Op basis van bovengenoemde criteria worden de instellingen ingedeeld in vijf klassen met bijbehorende bezoldigingsmaxima, oplopend van € 98.000 tot maximaal € 179.000. De Minister van VWS hanteert het voorstel als uitgangspunt voor de op te stellen ministeriële regeling. Deze maand stelt de Minister van VWS de nieuwe klassenindeling definitief vast die vanaf 1 januari 2016 van kracht wordt (conform artikel 2.7 WNT).

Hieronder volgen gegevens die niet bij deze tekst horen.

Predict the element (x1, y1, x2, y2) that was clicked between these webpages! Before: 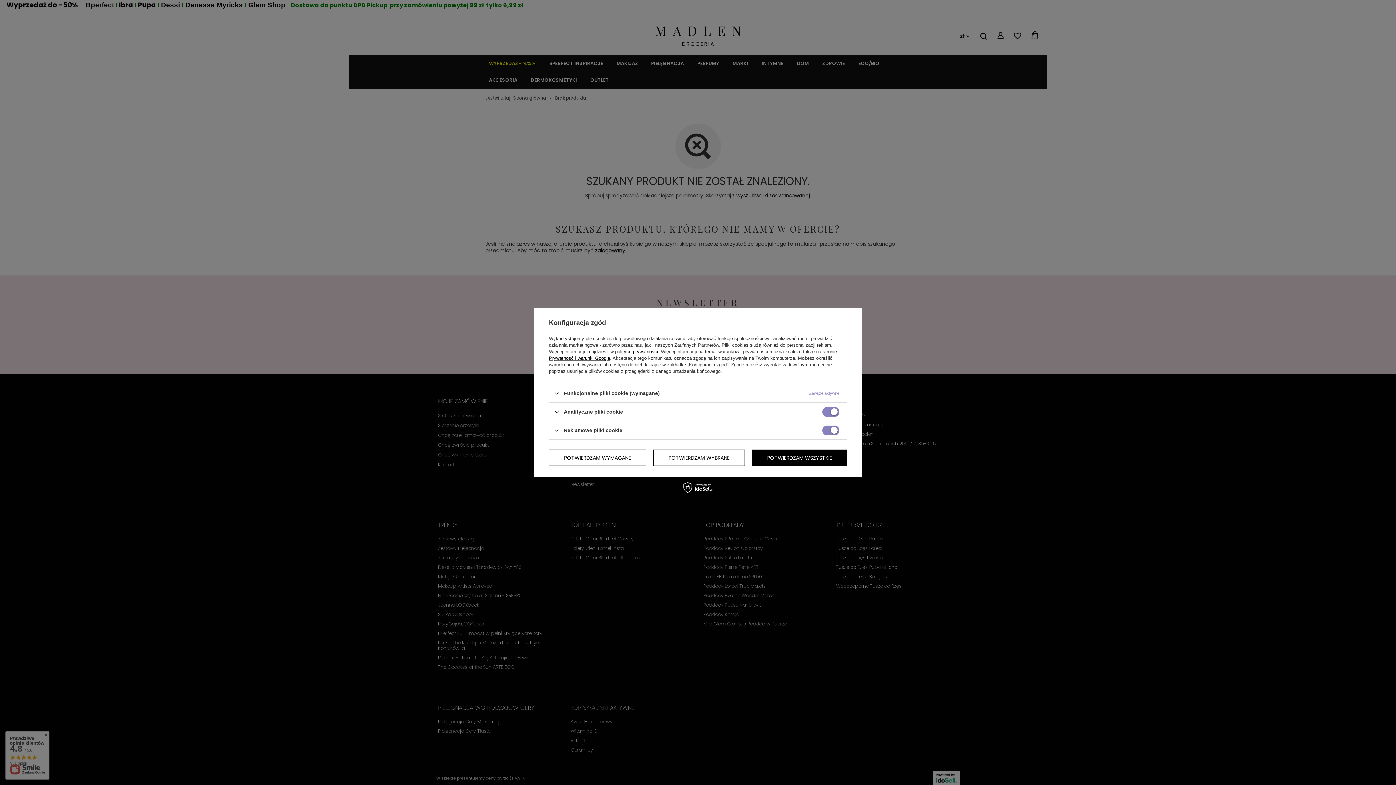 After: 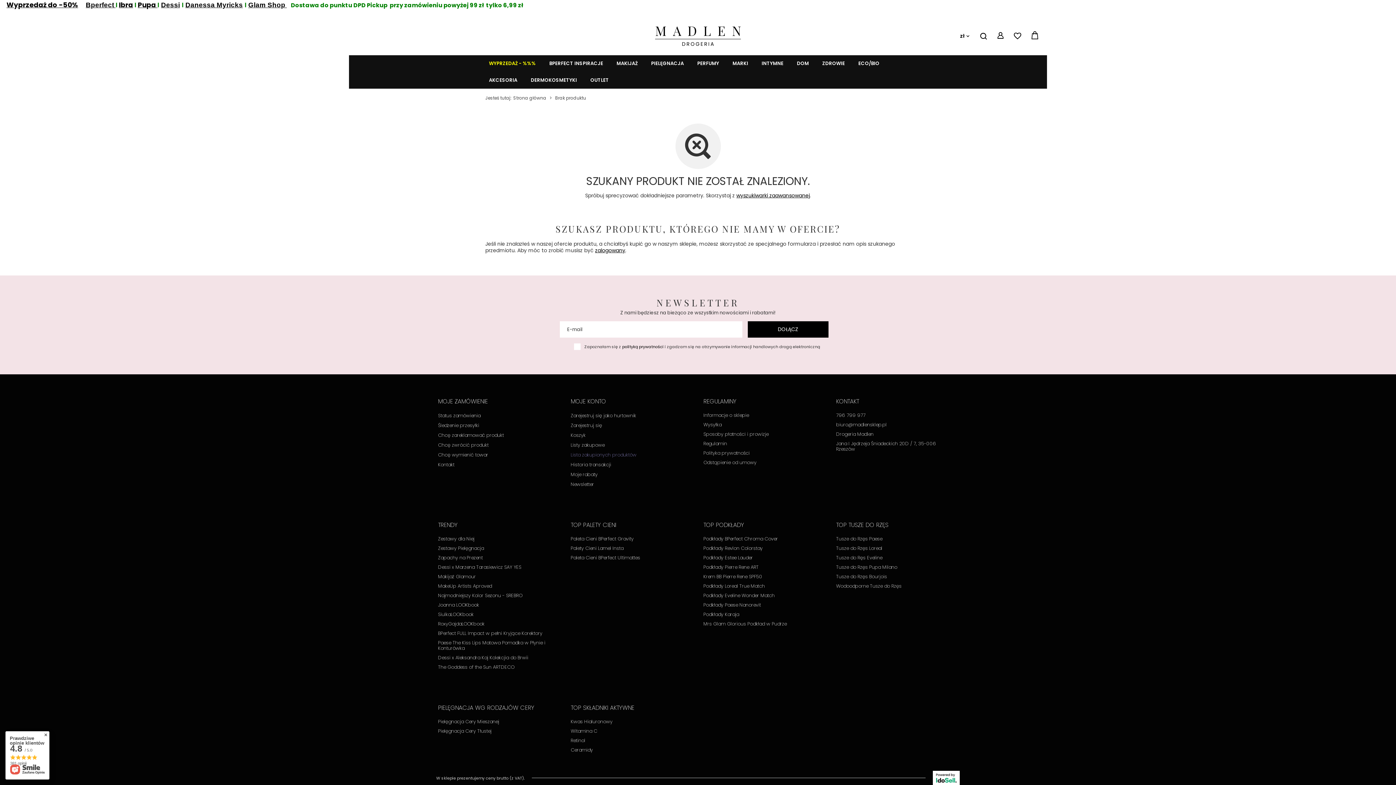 Action: label: POTWIERDZAM WYMAGANE bbox: (549, 449, 646, 466)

Naar aanleiding van een verzoek van de Raad van Toezicht van het Universitair Medisch Centrum Utrecht (UMCU) hebben de Minister van VWS en ik conform artikel 2.4, eerste lid, van de WNT in overeenstemming met het gevoelen van de ministerraad besloten, dat mevrouw prof. dr. M.M.E. Schneider, in verband met de vervulling van het voorzitterschap van de raad van bestuur van het UMCU, in aanmerking blijft komen voor het bezoldigingsmaximum zoals dat geldt voor 20158. Tijdens de wervingsprocedure is gebleken dat binnen het WNT-kader dat vanaf 1 januari 2016 van toepassing zal zijn op topfunctionarissen in de zorg bij de huidige arbeidsmarktsituatie, in het bijzonder voor medisch specialisten op topniveau met wetenschappelijke kwalificaties en bestuurlijke ervaring in een academische context, op dit moment geen voldoende gekwalificeerde medisch specialist beschikbaar is voor een bestendige invulling van deze functie van voorzitter raad van bestuur, gegeven de strategische agenda van het UMCU in de gegeven financiële en organisatorische context. Als gevolg hiervan en gezien de unieke combinatie van kennis en ervaring van de desbetreffende persoon, is het gelet op de bijzondere omstandigheden in dit geval noodzakelijk geacht een uitzondering op basis van 2.4, eerste lid, van de WNT toe te staan.9 Van het desbetreffend besluit zal een dezer dagen mededeling worden gedaan in de Staatscourant.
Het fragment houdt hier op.